Des hypothèses de sécurité inadaptées aux menaces modernes
Cela fait de nombreuses années que les fabricants d'appareils embarqués et spécialisés utilisent couramment des identifiants codés en dur et des comptes d'assistance cachés. Ils estimaient que cette pratique ne présentait pas de risque, car ils partaient du principe que les réseaux locaux étaient fiables par défaut et qu'il est de la responsabilité des clients de les sécuriser. Évidemment, aujourd’hui, les attaquants exploitent ce choix de design dépassé et c'est la raison pour laquelle les entreprises s'orientent vers des architectures réseau zero-trust où les appareils ne sont pas implicitement considérés comme fiables en fonction de leur emplacement sur le réseau. Des groupes de hackers comme Ryuk, parmi les plus nuisibles et les plus efficaces en matière de ransomwares, sont connus pour leurs techniques de piratage manuel et leur habileté à se déplacer latéralement à l'intérieur des réseaux locaux. L'objectif de ces groupes n’est pas de compromettre quelques ordinateurs, mais l'ensemble du réseau, afin de déployer des ransomwares en une fois sur le plus grand nombre de systèmes possible, y compris les serveurs et les appareils critiques. Désormais, de nombreux cybergangs exfiltrent aussi les données sensibles des entreprises et menacent de les divulguer ou de les vendre aux enchères en ligne si les rançons ne sont pas payées. Une autre technique de plus en plus courante consiste à lancer des attaques par déni de service distribué (DDoS) contre les victimes de ransomwares afin de perturber encore plus leurs services et leur forcer la main.
Dans les établissements de santé, les dispositifs d'imagerie sont interconnectés avec de nombreux autres systèmes, notamment les serveurs d'archives et les postes de travail utilisés par le personnel médical et les radiologues. En exploitant ce défaut d’authentification, les attaquants peuvent accéder aux données sensibles des patients. En outre, comme ces dispositifs ne sont pas équipés de programmes antivirus ou d'autres solutions de sécurité au niveau des points d'accès, les attaquants peuvent les compromettre et s’en servir comme point d'ancrage permanent au sein des réseaux de ces établissements.

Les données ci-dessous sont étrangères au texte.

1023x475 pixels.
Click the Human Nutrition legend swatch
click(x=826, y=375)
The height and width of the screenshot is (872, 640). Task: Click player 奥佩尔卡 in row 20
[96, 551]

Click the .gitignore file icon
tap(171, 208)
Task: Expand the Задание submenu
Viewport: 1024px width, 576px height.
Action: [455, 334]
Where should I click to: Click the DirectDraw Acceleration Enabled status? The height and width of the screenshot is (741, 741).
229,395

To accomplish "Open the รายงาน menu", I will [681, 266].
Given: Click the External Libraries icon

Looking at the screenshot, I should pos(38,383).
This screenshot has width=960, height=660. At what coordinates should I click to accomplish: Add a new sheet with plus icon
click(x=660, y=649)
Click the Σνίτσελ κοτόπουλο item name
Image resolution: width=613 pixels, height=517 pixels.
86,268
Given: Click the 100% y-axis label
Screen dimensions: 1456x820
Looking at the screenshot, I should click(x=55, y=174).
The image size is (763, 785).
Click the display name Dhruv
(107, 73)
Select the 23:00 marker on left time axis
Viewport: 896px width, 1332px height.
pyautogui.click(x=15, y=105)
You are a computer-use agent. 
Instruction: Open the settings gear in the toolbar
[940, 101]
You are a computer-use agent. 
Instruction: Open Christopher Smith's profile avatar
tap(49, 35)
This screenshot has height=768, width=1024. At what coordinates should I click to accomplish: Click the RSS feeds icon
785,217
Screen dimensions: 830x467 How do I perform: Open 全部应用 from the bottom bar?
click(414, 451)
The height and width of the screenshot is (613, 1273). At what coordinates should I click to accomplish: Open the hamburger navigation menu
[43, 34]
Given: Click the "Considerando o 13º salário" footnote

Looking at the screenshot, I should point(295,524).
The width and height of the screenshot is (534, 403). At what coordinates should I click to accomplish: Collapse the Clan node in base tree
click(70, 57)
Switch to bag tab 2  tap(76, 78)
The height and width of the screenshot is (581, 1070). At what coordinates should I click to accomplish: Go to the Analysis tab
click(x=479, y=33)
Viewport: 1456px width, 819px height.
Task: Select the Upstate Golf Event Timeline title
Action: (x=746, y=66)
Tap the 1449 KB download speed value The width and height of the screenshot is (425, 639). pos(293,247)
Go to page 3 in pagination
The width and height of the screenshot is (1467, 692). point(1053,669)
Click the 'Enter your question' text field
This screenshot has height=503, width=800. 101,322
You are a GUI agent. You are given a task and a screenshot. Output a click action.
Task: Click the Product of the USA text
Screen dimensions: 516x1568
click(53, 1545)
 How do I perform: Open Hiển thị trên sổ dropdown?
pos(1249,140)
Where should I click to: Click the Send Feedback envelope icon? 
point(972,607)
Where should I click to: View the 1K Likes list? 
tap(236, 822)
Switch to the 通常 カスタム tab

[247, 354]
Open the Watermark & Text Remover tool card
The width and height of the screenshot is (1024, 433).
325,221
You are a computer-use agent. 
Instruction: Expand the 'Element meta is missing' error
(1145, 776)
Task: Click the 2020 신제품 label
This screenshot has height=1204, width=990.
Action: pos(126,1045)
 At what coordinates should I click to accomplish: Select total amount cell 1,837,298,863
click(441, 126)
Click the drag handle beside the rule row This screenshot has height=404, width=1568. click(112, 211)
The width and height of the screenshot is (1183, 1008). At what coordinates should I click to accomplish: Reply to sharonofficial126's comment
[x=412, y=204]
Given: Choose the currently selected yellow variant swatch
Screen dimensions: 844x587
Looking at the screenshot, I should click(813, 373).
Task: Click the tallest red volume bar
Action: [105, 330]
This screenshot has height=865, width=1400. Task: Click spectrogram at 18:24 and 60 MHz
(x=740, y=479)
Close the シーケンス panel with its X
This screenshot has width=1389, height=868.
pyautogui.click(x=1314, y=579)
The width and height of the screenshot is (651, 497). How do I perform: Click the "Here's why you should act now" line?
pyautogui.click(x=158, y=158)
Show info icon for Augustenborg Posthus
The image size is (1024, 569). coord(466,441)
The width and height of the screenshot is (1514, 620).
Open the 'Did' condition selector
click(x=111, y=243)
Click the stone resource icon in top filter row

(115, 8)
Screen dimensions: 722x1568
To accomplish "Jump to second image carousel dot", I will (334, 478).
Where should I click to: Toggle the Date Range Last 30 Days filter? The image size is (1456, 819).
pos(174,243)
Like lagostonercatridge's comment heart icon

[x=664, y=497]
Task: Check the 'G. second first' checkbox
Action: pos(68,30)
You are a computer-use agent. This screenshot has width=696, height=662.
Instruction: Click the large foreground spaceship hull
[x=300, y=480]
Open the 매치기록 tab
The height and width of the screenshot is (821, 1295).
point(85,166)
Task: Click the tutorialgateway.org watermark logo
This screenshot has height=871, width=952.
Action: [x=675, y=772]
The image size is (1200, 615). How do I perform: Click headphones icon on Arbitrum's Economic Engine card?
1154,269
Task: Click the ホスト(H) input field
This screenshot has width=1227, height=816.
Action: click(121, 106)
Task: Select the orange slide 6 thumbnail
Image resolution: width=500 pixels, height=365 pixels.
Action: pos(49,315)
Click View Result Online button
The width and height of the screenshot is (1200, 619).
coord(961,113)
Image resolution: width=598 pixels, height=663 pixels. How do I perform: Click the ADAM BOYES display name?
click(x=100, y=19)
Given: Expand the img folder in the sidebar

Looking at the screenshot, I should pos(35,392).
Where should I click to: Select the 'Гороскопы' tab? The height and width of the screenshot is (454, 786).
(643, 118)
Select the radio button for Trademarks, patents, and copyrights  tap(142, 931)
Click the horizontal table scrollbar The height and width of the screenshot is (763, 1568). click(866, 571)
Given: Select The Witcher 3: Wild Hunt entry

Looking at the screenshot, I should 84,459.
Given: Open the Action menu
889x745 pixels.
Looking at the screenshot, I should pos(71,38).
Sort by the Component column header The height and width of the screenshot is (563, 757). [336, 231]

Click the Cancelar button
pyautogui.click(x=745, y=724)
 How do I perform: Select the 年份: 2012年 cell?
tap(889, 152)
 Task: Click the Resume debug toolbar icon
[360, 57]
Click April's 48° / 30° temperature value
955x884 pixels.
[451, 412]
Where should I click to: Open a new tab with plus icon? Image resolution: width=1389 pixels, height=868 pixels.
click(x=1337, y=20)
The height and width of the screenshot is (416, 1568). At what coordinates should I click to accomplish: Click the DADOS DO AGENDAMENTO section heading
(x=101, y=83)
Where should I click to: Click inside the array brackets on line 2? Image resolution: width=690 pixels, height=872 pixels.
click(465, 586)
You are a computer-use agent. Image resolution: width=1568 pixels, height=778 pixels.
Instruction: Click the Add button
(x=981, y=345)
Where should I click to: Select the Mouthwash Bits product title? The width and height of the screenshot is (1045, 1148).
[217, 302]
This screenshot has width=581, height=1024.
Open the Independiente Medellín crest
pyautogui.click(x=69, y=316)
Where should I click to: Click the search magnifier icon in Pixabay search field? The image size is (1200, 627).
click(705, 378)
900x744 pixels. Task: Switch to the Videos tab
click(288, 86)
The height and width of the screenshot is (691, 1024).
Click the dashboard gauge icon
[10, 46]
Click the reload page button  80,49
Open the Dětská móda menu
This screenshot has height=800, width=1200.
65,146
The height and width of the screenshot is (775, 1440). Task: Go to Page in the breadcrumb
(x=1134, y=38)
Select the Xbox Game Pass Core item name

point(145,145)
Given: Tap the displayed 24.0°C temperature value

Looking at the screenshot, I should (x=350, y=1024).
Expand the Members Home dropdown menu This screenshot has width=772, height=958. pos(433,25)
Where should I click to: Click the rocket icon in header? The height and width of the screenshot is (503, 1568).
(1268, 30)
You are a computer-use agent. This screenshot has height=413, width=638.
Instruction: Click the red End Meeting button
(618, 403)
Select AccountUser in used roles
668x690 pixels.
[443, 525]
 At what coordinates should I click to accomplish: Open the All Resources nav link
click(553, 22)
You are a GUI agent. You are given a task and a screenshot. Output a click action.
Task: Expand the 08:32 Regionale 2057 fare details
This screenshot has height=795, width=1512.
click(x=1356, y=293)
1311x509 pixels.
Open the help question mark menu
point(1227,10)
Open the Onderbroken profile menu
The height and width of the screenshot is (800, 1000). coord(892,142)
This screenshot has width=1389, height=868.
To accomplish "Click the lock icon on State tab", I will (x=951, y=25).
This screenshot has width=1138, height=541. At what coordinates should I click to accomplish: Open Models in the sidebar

Le personnel IT ne peut pas facilement remplacer ou réinstaller ces dispositifs après une cyberattaque, et ces appareils sont rarement vérifiés dans le cadre des procédures normales de réponse aux incidents. Perturber le fonctionnement de ces dispositifs, soit par des attaques malveillantes, soit en les inspectant et en les débarrassant de tout code malveillant, pourrait pousser les patients à se rendre dans d'autres établissements de soins.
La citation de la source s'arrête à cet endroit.